Absolutely! My insomnia is characterized by me getting up at 6 o' clock in the morning - much too early for me.
Like I've said in every Insomnia topic I've ever seen, it takes at least 3 hours for me to fall asleep on average... But it's not even like I can just get up and go try to sleep again later in the day. It takes that long from the moment I lie down to when I actually fall asleep. :\ And from what I've seen doing things people say helps you fall asleep doesn't work for me at all. For example, a lot of people say reading books helps you sleep... If I start reading a book I'm not going to sleep until that book is finished or I get incredibly bored.

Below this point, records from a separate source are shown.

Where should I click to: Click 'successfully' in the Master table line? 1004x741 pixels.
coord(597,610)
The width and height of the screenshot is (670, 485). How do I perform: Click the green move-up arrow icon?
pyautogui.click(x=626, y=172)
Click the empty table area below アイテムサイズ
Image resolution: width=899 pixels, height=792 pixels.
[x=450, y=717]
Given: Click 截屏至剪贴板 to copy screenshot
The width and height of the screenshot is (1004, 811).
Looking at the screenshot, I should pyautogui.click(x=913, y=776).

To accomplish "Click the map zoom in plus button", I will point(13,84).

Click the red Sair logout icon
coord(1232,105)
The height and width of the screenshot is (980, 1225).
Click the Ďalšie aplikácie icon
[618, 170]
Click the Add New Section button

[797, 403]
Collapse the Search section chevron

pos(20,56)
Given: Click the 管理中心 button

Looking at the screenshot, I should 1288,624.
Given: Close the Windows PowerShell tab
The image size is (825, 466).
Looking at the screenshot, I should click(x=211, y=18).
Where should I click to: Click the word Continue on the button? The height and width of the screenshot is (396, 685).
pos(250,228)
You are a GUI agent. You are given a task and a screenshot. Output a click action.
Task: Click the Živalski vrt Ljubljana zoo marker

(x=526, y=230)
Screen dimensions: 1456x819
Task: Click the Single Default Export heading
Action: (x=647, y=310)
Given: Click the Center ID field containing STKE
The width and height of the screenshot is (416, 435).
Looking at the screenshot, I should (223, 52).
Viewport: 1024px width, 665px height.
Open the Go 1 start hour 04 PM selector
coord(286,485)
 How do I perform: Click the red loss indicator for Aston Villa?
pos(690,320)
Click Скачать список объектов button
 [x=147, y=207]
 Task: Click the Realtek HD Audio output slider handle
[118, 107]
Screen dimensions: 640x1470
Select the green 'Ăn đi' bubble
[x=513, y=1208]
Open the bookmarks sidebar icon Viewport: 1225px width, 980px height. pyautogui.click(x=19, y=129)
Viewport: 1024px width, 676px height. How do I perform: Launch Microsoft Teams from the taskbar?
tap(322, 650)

Well, I've always had problems sleeping... It's probably just an extremely old habit though. I've always slept late, and when I was really young sometimes not at all. It's partially because I like to spend as much time as I can on things... and also because I take a long time to get to sleep, sometimes an hour or more is wasted. However, I tend to take minor, "rests" of sort in mass or the classroom... that's not very good I actually woke up today at 11:00 to find I fell asleep when playing on the couch with my DS... But that's an extreme; it's all because of the paper route I had to help with (mentioned in another thread) I don't know though, I can handle my sleep-deprived self way better than people not used to depravity though.